I’m always a bit weary with strategy titles on consoles. On a PC, a strategy game can come to life, mostly thanks to the opportunity to make a very complicated game much easier to play thanks to simplified controls and a general tidier, faster experience. Things are usually a world apart on a console – titles are usually difficult to control and feel stripped down, often suffering from lag thanks to the massive amount of battling going on on-screen. Still, it’s always nice to see a new title giving it a go, and Great Battles – Medieval is set to be the next title on the market trying to turn you to console strategy gaming.
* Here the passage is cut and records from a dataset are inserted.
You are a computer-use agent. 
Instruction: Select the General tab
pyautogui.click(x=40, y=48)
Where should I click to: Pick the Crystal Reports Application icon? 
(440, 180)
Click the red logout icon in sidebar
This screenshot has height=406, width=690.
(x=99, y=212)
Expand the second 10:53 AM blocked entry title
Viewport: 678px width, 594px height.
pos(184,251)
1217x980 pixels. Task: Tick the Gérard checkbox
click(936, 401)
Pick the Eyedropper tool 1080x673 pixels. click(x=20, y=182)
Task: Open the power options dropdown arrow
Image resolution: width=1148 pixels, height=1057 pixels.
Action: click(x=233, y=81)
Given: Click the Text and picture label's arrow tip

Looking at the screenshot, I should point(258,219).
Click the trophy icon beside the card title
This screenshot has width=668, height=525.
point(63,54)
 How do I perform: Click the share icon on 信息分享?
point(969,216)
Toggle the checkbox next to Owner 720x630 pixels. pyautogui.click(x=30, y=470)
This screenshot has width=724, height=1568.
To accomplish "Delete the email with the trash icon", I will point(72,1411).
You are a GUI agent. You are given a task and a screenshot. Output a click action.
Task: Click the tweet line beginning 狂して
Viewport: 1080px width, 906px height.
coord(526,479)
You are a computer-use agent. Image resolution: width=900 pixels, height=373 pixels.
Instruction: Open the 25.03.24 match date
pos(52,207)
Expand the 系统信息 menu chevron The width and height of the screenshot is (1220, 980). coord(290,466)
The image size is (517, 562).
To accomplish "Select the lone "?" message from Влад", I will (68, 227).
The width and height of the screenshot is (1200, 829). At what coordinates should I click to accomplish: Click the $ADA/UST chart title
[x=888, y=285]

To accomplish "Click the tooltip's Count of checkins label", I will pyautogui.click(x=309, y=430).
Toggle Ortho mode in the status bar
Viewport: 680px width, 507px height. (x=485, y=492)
Great Battles – Medieval takes you through the Hundred Years War, letting you play through the story from both the French and the English perspective. While at its roots it’s a fast-moving strategy title, it touches on turn-based territory with a live pause option, and also includes role-playing elements thanks to the ability to completely customise your troops to affect their abilities and attributes. Missions will take you through some of the great battles of the war in question, but the map screen also offers you extra skirmishes that let you earn more money and experience to spend on your army. These missions include putting an end to peasant rebellions and capturing enemy towns, so there’s a fair bit to chug through.
If you’re a strategy buff used to plowing through pages of information, planning detailed strategic movements or organizing troop formations, chances are you won’t be a fan of Great Battles. It’s simple; very, very simple. The game changes between live battle mode and a pause screen, which can be activated by pressing any button while a battle is taking place. During pauses, you can change where your troops are heading, who they are going to attack, and change simple commands such as their aggressive stance. Battles will pan out automatically as soon as you un-pause, and it’s a case of seeing if your strategy will pay off. If you see any trouble brewing, you can change what your troops are doing from the pause menu to get yourself out of sticky spots. Unlike most strategy games, terrain doesn’t really affect your troops. It’s odd, really, and it’s something you come to expect from games like this, so not to put something this basic in seems a tad lazy.
When you’re not plundering about the battlefield you’ll be in the army camp pimping up your troops. It’s here that Great Battles – Medieval shows a bit of individuality; everything goes a bit RPG on you. You can pick and choose from a variety of weapons and armor variations, you can give your troops mounts or make them go into battle on foot, or even give them abilities that are useful in the battlefield such as different attacks. It’s actually a lot of fun, and the only time you’ll really feel like this game offers any kind of strategic value because getting the right combination ultimately effects how battles pan out.
If a battle goes particularly nasty, you can pull out a special card power that can affect play too. These aren’t daft powers, like sending dragons to take out a bunch of soldiers, but things such as causing troops to rally when they’re suffering a particularly nasty defeat. They can be useful in times of distress, and they stay historically accurate at all times. Some players may not like this kind of card system, but it certainly breathes life into Great Battles – Medieval and goes some way to making the game more enjoyable and fun for otherwise none-strategy game players.
While the simplistic gameplay is enjoyable enough to pick up and play, the AI leaves something to be desired. During one battle, I issued one command – I sent my troops forward. Promptly, the enemy scattered straight away, leaving me to win by default. This wasn’t an isolated case, and many niggles rear their ugly head through the cracks in the game engine from time to time. Your own troops can act just as randomly too, and it’s partially the reason why Great Battles – Medieval just isn’t all it could have been.
Great Battles – Medieval is also pretty shocking on the presentation front. It looks outdated, the graphics engine looking a good 5 years out of date, and while it doesn’t need to be particularly stunning, it could have gone some way further to cover up some of the other problems that the game throws at you. While you can zoom in to see battles from a closer perspective, you’re better off watching the action from afar, the close-ups of the pixelated bodies of soldiers waving their swords at each other is a pretty horrible site, further making you realize just how ugly this game can be. Cutscene’s, on the other hand, are clips from The History Channels archives, which are a nice touch actually, and it gives the game some educational value.
Great Battles – Medieval is cheap and cheerful and really that’s all there is to it. Great Battles – Medieval is far too stripped down and simple to offer any long-term enjoyment – from the presentation to the overall gameplay engine. It’s annoying that a little bit more effort hasn’t been put into making this a tidier game because it could have been improved tenfold. If you’re a PC player you have many more options available to you that can give you a much more impressive, enjoyable and overall finished strategy experience, but for console players who are looking for something to dust off on a lazy Sunday afternoon, Great Battles – Medieval is a nice enough strategy title that at its best will give you something to pass away the time.